Given that LH is known to induce VEGF expression (Babitha et al., 2014, Cole, 2010, Licht et al., 1998, Rasmussen et al., 2010, Trau et al., 2015, Tsampalas et al., 2010) and that LHRs are located on the cone photoreceptors (Dukic-Stefanovic et al., 2012, Thompson et al., 1998), we propose that LH may participate in maintenance of homeostatic VEGF levels necessary for healthful cone function. Targeted VEGF deletion has been shown to causes rapid dysfunction of cone photoreceptors.(Kurihara et al., 2012). Supporting this hypothesis, we have recently shown that vitreous levels of VEGF and LH are strongly correlated in healthy, mammalian eyes.(Movsas et al., 2018) Perhaps a neuroendocrine circuit exists in the retina which involves signaling from cone photoreceptors cells (site of LH receptors) to VEGF-producing cells (RPE, astrocytes, Muller cells, vascular endothelial cells, ganglion cells and ciliary epithelium.) Further studies will be needed to characterize this potential circuit.

In summary, we have successfully confirmed that LH is reliably present in the living, adult human eye and that proliferative diabetic retinopathy is significantly associated with increased intraocular LH concentration. When proliferative diabetic retinopathy is present, female gender is an additional significant risk factor for increased intraocular LH. Furthermore, we have shown that a deficiency in LH receptors negatively impacts visual processing, particularly of the cone photoreceptors. Our study supplies supporting evidence that LH potentially plays a role in ocular physiology, possibly via enhancement of the phototransduction cascade in cone photoreceptors. Further studies exploring the effect of LHR signaling on retinal function are indeed warranted.

Highlights:

  • Luteinizing hormone (LH) is reliably present in all living, adult human eyes.

  • Proliferative diabetic retinopathy (PDR) is associated with increased vitreous LH

  • In eyes with PDR, there are increased levels of vitreous LH in females

  • A deficiency in LH receptors negatively impacts visual processing.

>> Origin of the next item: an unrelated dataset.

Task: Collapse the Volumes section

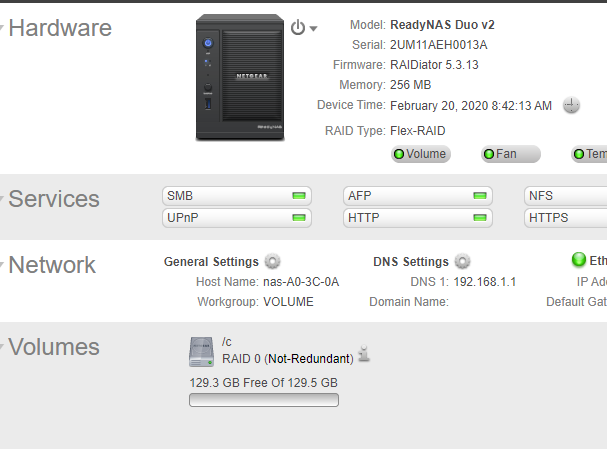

  • LH possibly enhances the cone phototransduction cascade.

Acknowledgements:

We would like to acknowledge Rose Colton and Lea McTavish for their meticulous handling of the vitreous samples and Chrystal Hurst, Rachel Russell, Lindsey Allen and Angela Rosen for their expert care and handling of the animals. State of Michigan TCA/SCIP grant funds, NIH grant funds (NEI Grant # R43EY026281–01) and University of Michigan’s Vision Research Core grant, NIH P30 EY007003 funded the study. T. Movsas conceived and designed the study, participated in data analysis and wrote the manuscript. K. Wong performed and analyzed the ERGs and contributed to writing of the manuscript. M. Ober helped design and perform human vitreous investigation as well as edit the manuscript. R. Sigler helped with study design, data analysis and editing of the manuscript. Z. Lei, the inventor of the lhrko mice, contributed his expertise in this regard and critically edited the manuscript. A. Muthusamy performed the vitreous laboratory analyses and critically edited the manuscript.

Abbreviations

BSA

bovine serum albumin

ECL

electrochemiluminescence

ERG

electroretinography

hCG

human chorionic gonadotropin

LH

luteinizing hormone

LHR

luteinizing hormone receptor

Lhrko +/−

Heterozygous luteinizing hormone receptor knock out

LLOQ

lower limit of quantitation

MSD

Meso Scale Discovery

PBS

phosphate buffered saline

PDR

proliferative diabetic retinopathy

TBST

Tris buffered saline-Tween-20

VEGF

Vascular endothelial growth factor

WT

wild type

Footnotes

Potential Conflicts of Interest:

Dr. Tammy Z Movsas is the Director and Principal Investigator at Zietchick Research Institute (ZRI), a private research institute, and has a pending patent application for the use of gonadotropin antagonists for the treatment of ocular disorders. Dr. Arivalagan Muthusamy is a salaried employee at Zietchick Research Institute. The other co-authors are not employees of Zietchick Research Institute nor do they have any potential conflicts of interest.